Apr 14, 2024Apr 14, 2024

Una escritora cuenta cómo ceder a la tentación del materialismo casi le costó todo.

El sonido de la puerta principal al cerrarse me sobresaltó. Rápidamente, saqué un vestido de una percha y lo coloqué sobre las bolsas de nuestro armario. Mi pulso se aceleró mientras examinaba mi intento de ocultar lo que compré ese día. Puse una bata encima del vestido para suavizar aún más el contorno angular de los bolsos.

Acababa de empezar como empleado a tiempo parcial en Nordstrom para ganar dinero extra y obtener un descuento para empleados. La mayoría de los fines de semana, cuando no trabajaba en una empresa de tecnología, me movía con brazos llenos de ropa entre exhibidores brillantes y almacenes de color gris oscuro.

Comencé a meter bolsas de compras en mi habitación cuando era adolescente para ocultar las compras a mi padre, quien me recordaba que solo tenía dos pares de zapatos cuando era niño. Ahora, como una recién casada de 30 años en Hoboken, Nueva Jersey, le escondía bolsas Nordstrom a mi esposo en nuestro armario, baúl y debajo del lavabo del baño.

Antes de comenzar mi trabajo a tiempo parcial, me abría camino entre el tráfico para ir de compras a la sucursal de Nordstrom en Paramus, Nueva Jersey, a pesar de que Manhattan estaba a solo un corto viaje en tren. Ese Nordstrom se parecía más a entrar en la casa de un viejo amigo que al ambiente sofocante de los grandes almacenes exclusivos de la Quinta Avenida.

En cualquier ubicación de Nordstrom, podía respirar un aroma recién salido de fábrica mezclado con perfume y pisos encerados, y ser transportada al pasado cuando era una niña sosteniendo la mano de mi abuela Shirley en las escaleras mecánicas. Ya sea que fuera voluntaria para los Amigos de la Biblioteca o me recogiera por el día en su Oldsmobile, mi abuela siempre usaba pantalones y un jersey de cuello alto de merino con una bufanda brillante a juego alrededor de su cuello, aretes de clip y tal vez un broche.

Habiendo vivido la Gran Depresión, mi abuela no usaba marcas caras ni gastaba dinero frívolamente, pero desde temprana edad descubrí que valía la pena “ponerme la cara” cada día con maquillaje y un atuendo elegante y coordinado. En la tienda compraba un lápiz labial Estée Lauder. O simplemente admiraríamos objetos bonitos sin comprar nada.
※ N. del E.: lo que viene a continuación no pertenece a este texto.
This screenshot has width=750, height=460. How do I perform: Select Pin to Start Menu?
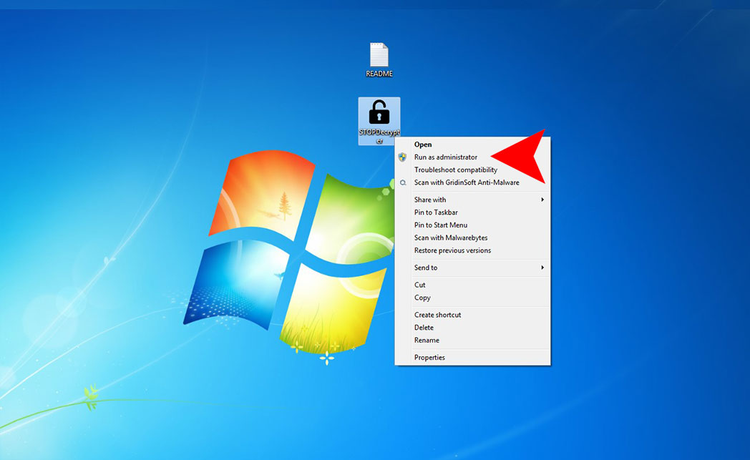[440, 225]
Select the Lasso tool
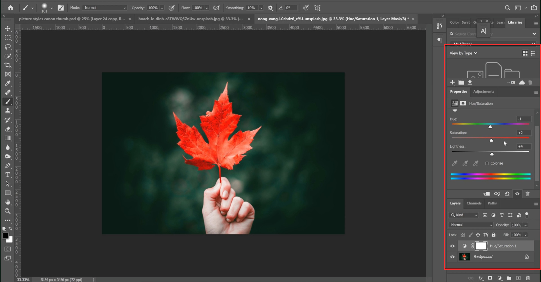This screenshot has height=282, width=541. tap(8, 47)
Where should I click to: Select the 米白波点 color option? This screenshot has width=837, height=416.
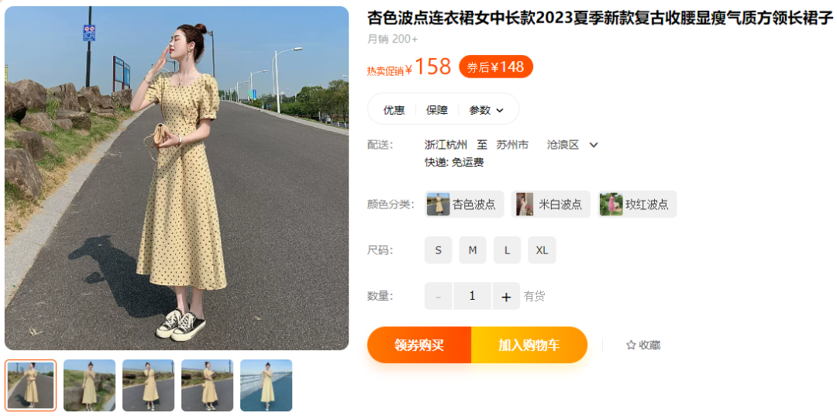click(551, 205)
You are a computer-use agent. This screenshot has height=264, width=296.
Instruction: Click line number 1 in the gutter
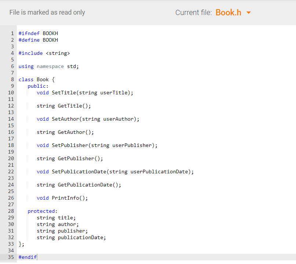point(12,33)
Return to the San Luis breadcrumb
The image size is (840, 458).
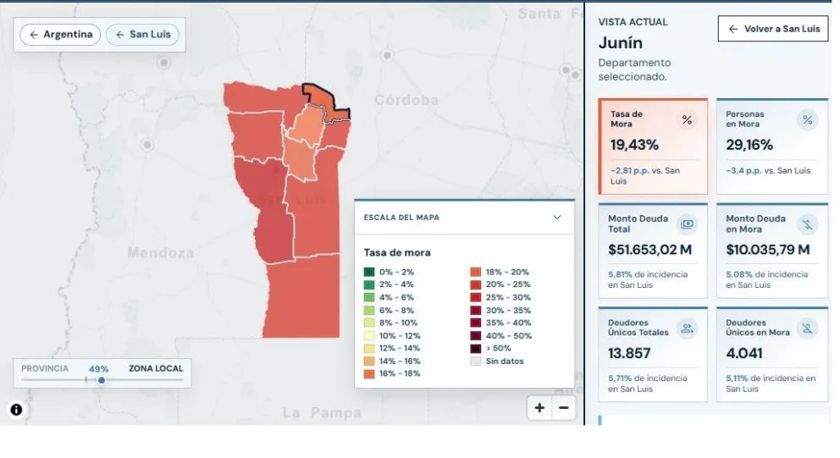(142, 34)
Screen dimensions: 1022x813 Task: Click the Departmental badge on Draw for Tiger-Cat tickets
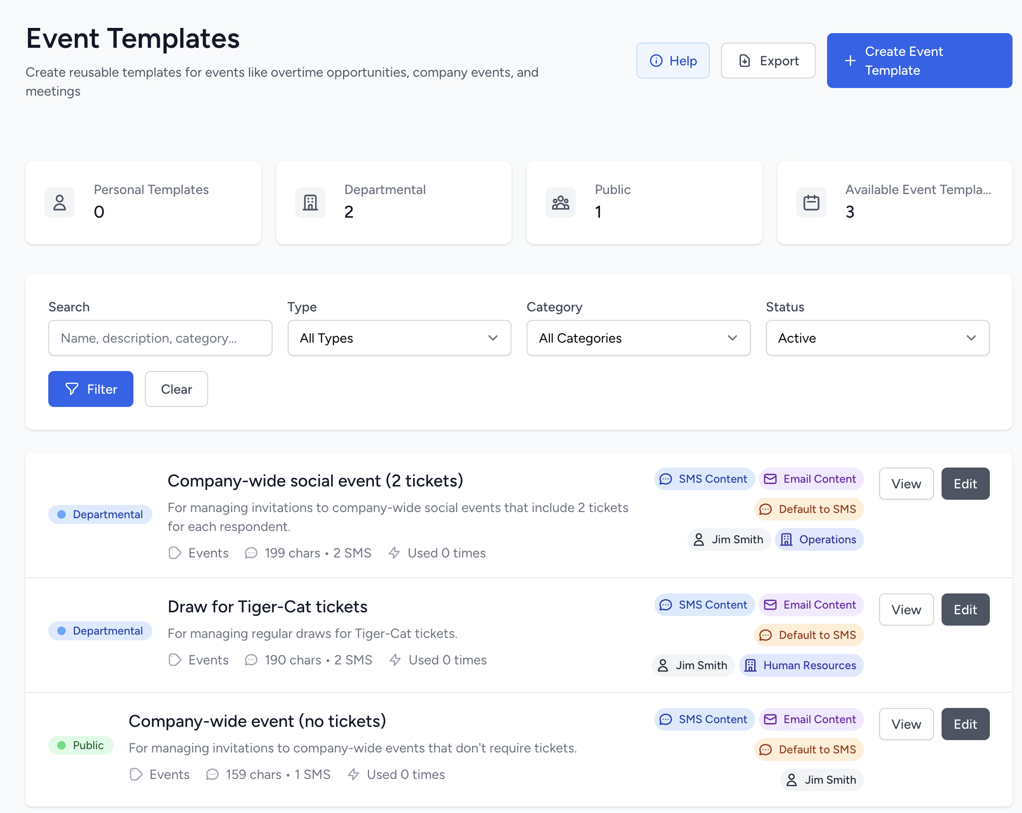pyautogui.click(x=100, y=630)
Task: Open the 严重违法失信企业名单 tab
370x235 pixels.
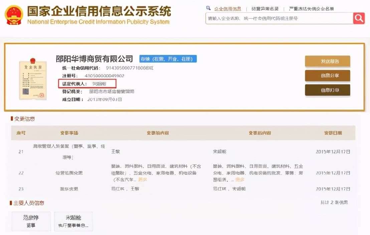Action: pyautogui.click(x=311, y=9)
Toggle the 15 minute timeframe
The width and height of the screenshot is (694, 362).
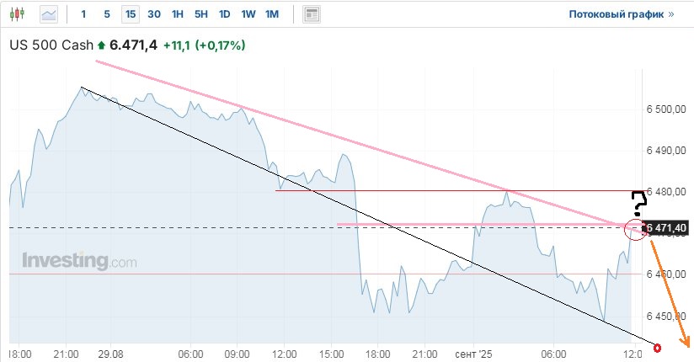click(130, 14)
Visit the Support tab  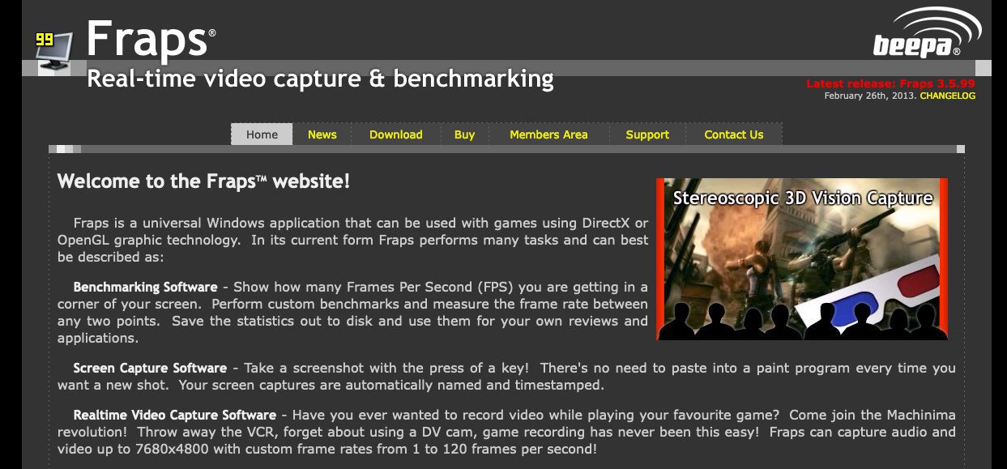(x=647, y=134)
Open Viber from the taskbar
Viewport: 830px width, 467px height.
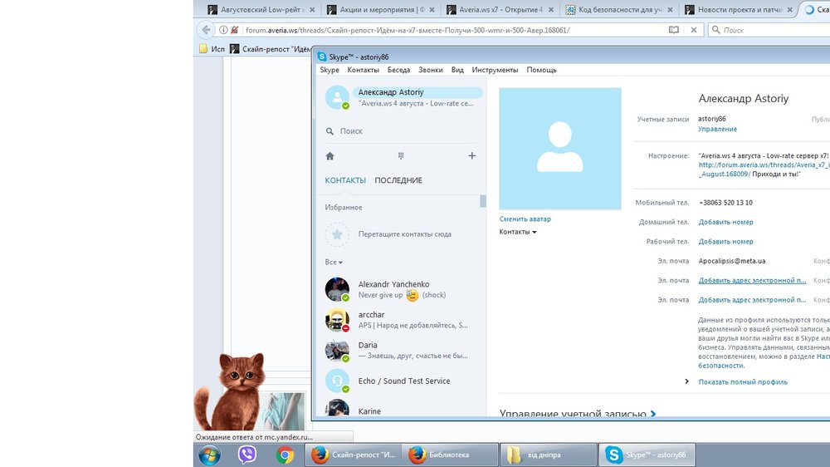tap(247, 455)
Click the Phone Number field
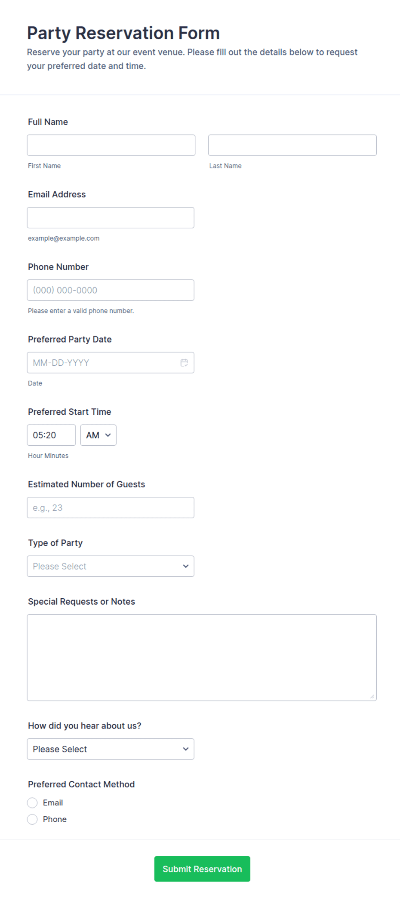Image resolution: width=400 pixels, height=903 pixels. click(x=111, y=290)
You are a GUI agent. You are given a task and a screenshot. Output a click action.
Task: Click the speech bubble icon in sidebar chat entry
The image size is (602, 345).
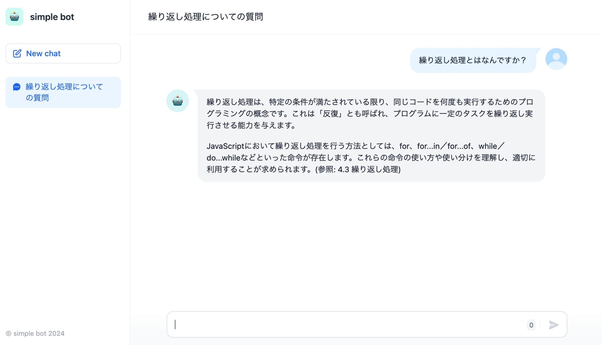pyautogui.click(x=17, y=87)
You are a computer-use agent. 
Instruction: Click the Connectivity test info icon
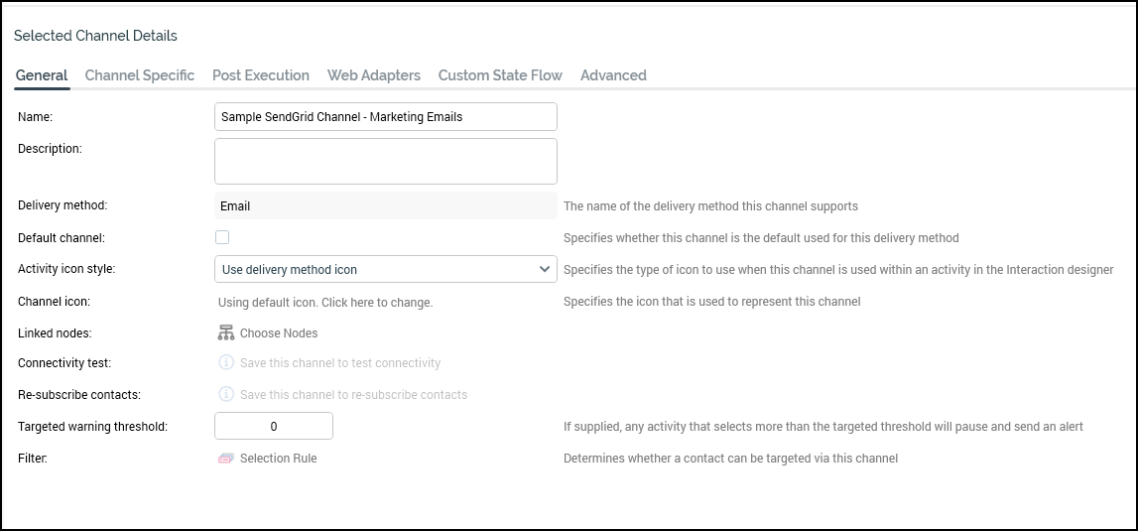(226, 363)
Crecí en un suburbio de Seattle y, a veces, el ritmo de la vida adulta en la ciudad de Nueva York me abrumaba. Tan pronto como abrí la puerta del estacionamiento del segundo piso del Nordstrom en Paramus, mi postura se relajó. Por un breve momento, la escena frente a mí me pareció fácil y predecible.

Sin embargo, trabajar en la tienda era diferente a una visita ocasional de terapia de compras. Saber que ahorraría un 20 por ciento además de mi sueldo de trabajo de tiempo completo me hizo sentir como si tuviera un presupuesto Kardashian cuando ciertamente no lo estaba. Los clientes decididos robarían miles de dólares de su tarjeta de crédito en minutos, causando “daños graves”, como lo llamábamos. Sentí que me estaba yendo bastante bien en comparación con ellos. Reflexionaba sobre los artículos que veía en exhibición durante mi tiempo libre, lo que resultaría costoso. Me dije a mí mismo que alcanzaría a todos mis cargos. Más tarde.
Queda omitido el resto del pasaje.